Yana Toboso’s ongoing manga Black Butler (Kuroshitsuji) debuted in 2006. Volume One collects the first four issues.
Gloomy twelve-year-old Ceil Phantomhive is an orphan and a tween. He is also a canny businessman: he has guided the family business, Funtom Company, towards domination of the game and candy industries.
Business success has not lifted his profound depression. He never smiles. Nonetheless his fiancée Elizabeth Midford (a fiancée at twelve?) and his servants adore him.
Most of Ceil’s servants (Bardroy the chef, May-Rin the maid, and Finnian the gardener) are well-meaning but easily befuddled nincompoops who don’t seem at all suited to their jobs. (How such a canny businessman could be so inept at hiring household staff is not explained.) The sole exception to the run of incompetence is the butler, Sebastian Michaelis, who never fails to rise to the occasion. As Sebastian often says “If I couldn’t do that much for my master then what kind of butler would I be, really.”
In addition to his duties as head of Funtom, Ceil is the Queen’s Watchdog, protecting England from the criminals who would prey on it. His success in this role has angered Italian mobster Azzurro Vanel, whose plans to flood England with drugs have been confounded by Ceil’s efforts. Determined to force information from Ceil, Vanel kidnaps him. When torture and threats fail to break the boy, the criminal orders his waiting men to kill Ceil’s servants. Carnage ensues! But the slain are not the servants, but the unfortunate mooks sent to dispatch them. Sebastian is a one-man killing machine, as the would be killers soon discover. In short order, Sebastian has sussed out where Ceil is being held, has fought his way past Vanel’s guards, and has confronted the mobster.

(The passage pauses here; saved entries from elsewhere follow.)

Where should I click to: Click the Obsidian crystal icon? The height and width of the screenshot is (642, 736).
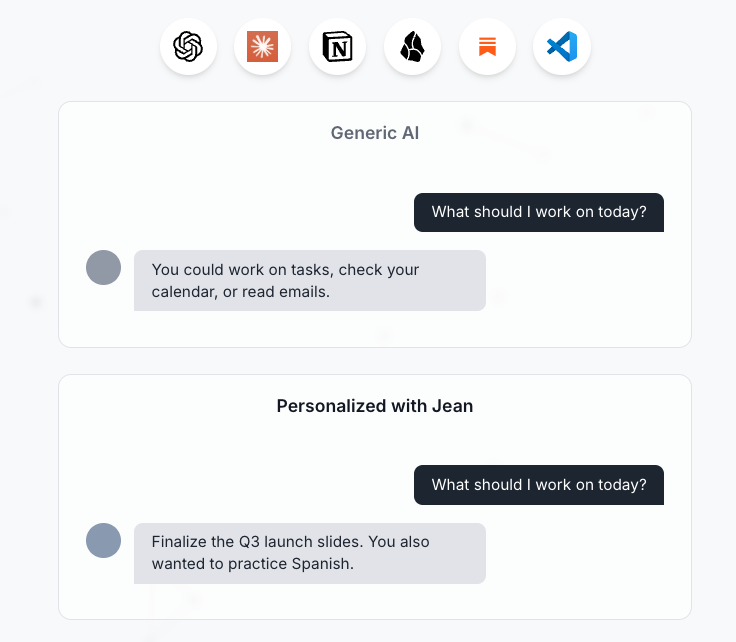(x=412, y=47)
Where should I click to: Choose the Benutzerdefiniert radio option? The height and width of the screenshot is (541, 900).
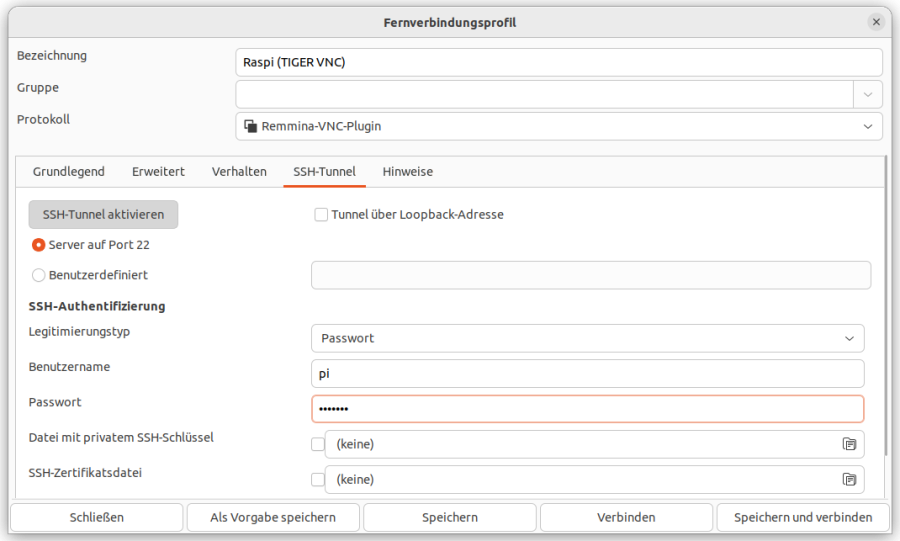pos(39,275)
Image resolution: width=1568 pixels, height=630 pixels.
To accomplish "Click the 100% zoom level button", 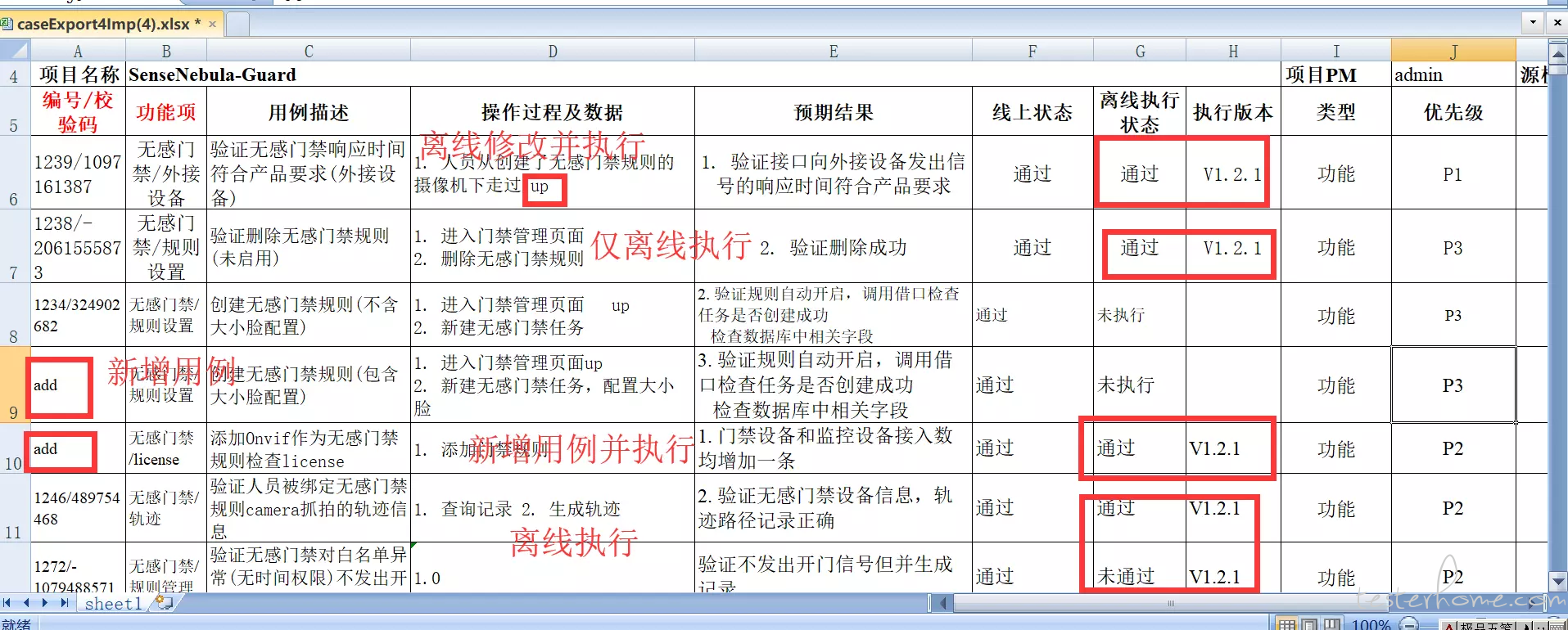I will pyautogui.click(x=1371, y=624).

Sebastian suffers a minor set back when hidden guards manage to shoot him in the head. His splendid butler outfit is ruined; he seems to be dead. It is at this point that — surprise!— Sebastian is a demon. He can’t be killed by mundane means and he’s utterly at Ceil’s beck and call. This is shocking news for the criminals. They have little time left in which to be shocked.
The art in these early issues is pretty rough. Even distractingly bad. At times it’s hard to work out exactly what is supposed to be going on in each panel. I peeked at later issues; there, the art seems more polished.
The wacky hijinks of the servants (for example, the episode in which they spend hours trying to figure out if an ambiguously phrased order meant that they were to eat a cake or they were NOT to eat it) are probably funnier to other people than they were to me, lacking as I do much in the way of a sense of humour.
This manga is set in a version of Britain that is in no way inhibited by research or plausibility, The stereotypes — class-ridden society full of forelock-tugging servants, graced by hyper-competent butlers and a ruling queen — are there in an odd, distorted form that might seem reasonable to anyone who had seen Remains of the Day or Upstairs, Downstairs and knew nothing else about the UK. I suppose this is a richly deserved revenge for all those Western takes on Japan that were researched by reviewing Gilbert and Sullivan’s Mikado. Imagine a British Batman who was still just a kid and an Alfred as competent as Jeeves; then imagine Jeeves as a demon straight from hell. That’s the story.
This volume serves to establish the characters and setting and culminates in the big reveal (Sebastian is a demon). The story continues in many more volumes. I cannot imagine where it went from here. The current volume has given me no reasons to find out.
But … as we all know, sometimes the first episode, or the first season, are the weakest. If any of my readers have gone further in Black Butler, you tell me if it’s worth my time to slog on.